====== Input rows

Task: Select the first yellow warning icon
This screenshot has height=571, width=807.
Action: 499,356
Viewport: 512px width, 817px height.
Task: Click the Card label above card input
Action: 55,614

============

Aim of the exercise ::
Write out the records again, swapping "Select" for "Choose" and leaving everything else unchanged.

Written solution ::
Task: Choose the first yellow warning icon
This screenshot has height=571, width=807.
Action: 499,356
Viewport: 512px width, 817px height.
Task: Click the Card label above card input
Action: 55,614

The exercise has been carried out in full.